I'm not sure if I was going to kill myself, but every night (and many days) for about two months I certainly researched the subject. I've learnt so much about what does and doesn't work, and with what type of statistical chance of 'success', that I know that drinking Whisky and taking pills (my first method of choice) wasn't really the way to go about it. I did devise a plan, which would have been 100% effective and would have allowed me to be out of my mind drunk on Whisky (which I decided was a must early on in the researching process)- but I obviously never went through with it.
The reality is that I don't think I would have gone through with it. I don't think that I was in 'that' place....I was just in a place where the thought of it all ending was of actual comfort to me. That having the plan, and therefore the option, was almost all that I needed to, bizarrely, not do it.
I snapped out of it almost as quickly as I fell into it (the 'dark place'), and as corny as this may sound it happened with a hug. I have several sisters, all younger than I am, and when I was round my parents one Sunday my youngest sister gave me a big hug. As made up as I know this probably sounds, like something that belongs in Hollywood, that hug, and the accompanying smile, was like a switch going on in my head- and the 'darkness' went. Literally just went. I suddenly felt very selfish for even thinking what I was thinking about doing. It was a death of someone I loved that has made me feel this way, and yet I was about to inflict that on several more people who I also loved?
Of course, I'm still sad, but I look at things differently now.
For example, my girlfriend had two children (from a previous marriage) and I met up with them, for the first time since her death, this week. I showed them where we scattered her ashes (they were scattered in different places, and this place was 'our' place) and went to have some lunch afterwards. At lunch, her son gave me a present that he had made her this year for mothers day. It is a present that she will, of course, never receive, but he made it anyway (it was done at school and all the children made gifts for their mothers). He wanted me to have it, and to keep it on a shelf I have with other things I have of hers (including a picture of her).

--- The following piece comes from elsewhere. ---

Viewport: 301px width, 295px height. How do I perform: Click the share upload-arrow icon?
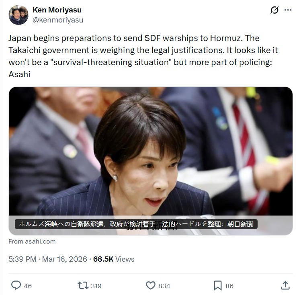pos(285,286)
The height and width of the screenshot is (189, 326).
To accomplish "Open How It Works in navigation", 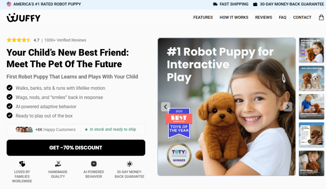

Now it was sad, and the thought of him making this present for his deceased mother, surrounded by other children making the same gift for theirs, is heartbreaking. But I was able to just appreciate the compliment (which is how I took it) of him wanting me to have it. That's the change of attitude I mean- rather than concentrating on the sadness of the story, I was able to see the good part of it.
So I'm back, in more ways than one, and that was (a small part of) my story.